Le lendemain je rejoins Luna devant la grande porte de la Citadelle Blanche, toute sourire. « Tu as l'air heureuse. » me fit-elle remarquer, amusée. « Oui, je le suis. ». Je ne pouvais décemment pas répondre le contraire, mon attitude le montrait clairement. « Pas toi ? » - « Si. » répondit-elle aussi tout sourire. « Mais j'ai aussi un peu peur, je dois bien avouer. » ajouta-t-elle en baissant les yeux. « Peur ? » l'interrogeai-je donc, étonnée de ce sentiment qu'elle pouvait ressentir pour tel événement. « Bien sûr. Regarde les Anges Gardiens, leur vie est complètement bouleversée une fois liés. Tu n'as pas peur de ce changement toi ? ». Je réfléchis quelques secondes à sa question.
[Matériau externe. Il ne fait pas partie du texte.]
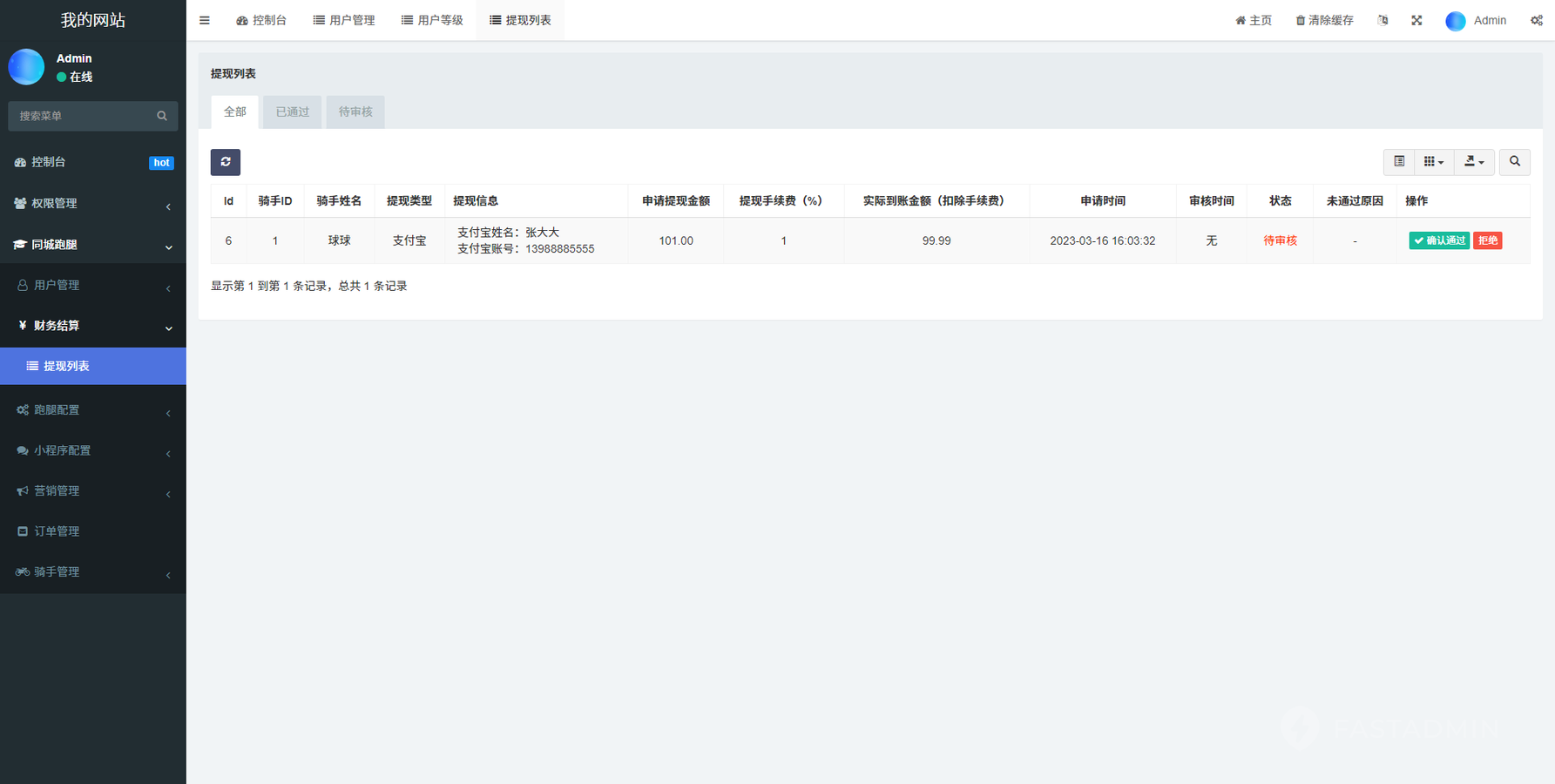Click the 搜索菜单 search input field

tap(83, 116)
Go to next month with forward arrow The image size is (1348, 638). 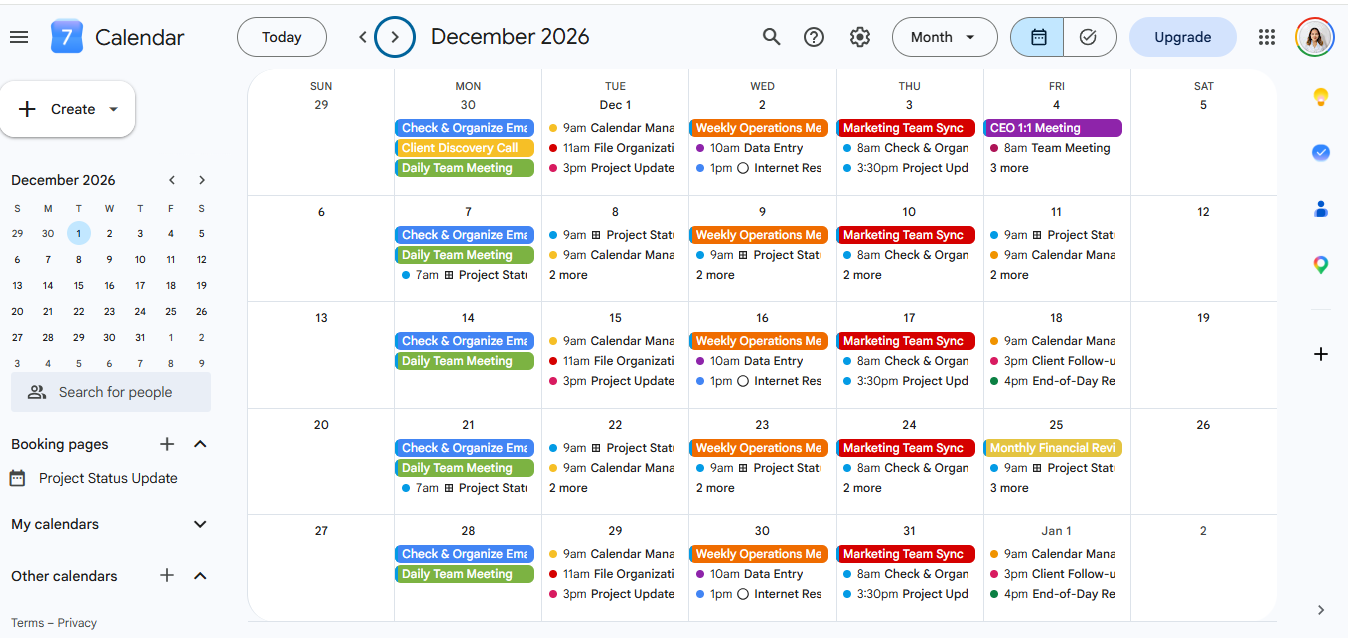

Elle n'avait pas tout à fait tort. Pourtant je n'avais jamais réellement ressenti de la peur devant ce changement. « Non, pas vraiment. En fait, quand je vois les Anges Gardiens, leur lien avec leur Humain, je trouve surtout ça beau. ». Je marquai un temps avant de reprendre, la coupant dans son élan de réponse « J'ai envie de savoir ce que ça fait d'être lié ainsi. » - « Fais attention à cette Envie tout de même. » se moqua-t-elle en déployant ses ailes. « Je ne m'en fais pas trop. Ce n'est pas avec cette Envie-ci que je risque grand-chose. » répliquais-je tout autant moqueuse en faisant à mon tour apparaître mes plumes. Puis, dans un même mouvement, nous nous envolions loin de la cité des Anges.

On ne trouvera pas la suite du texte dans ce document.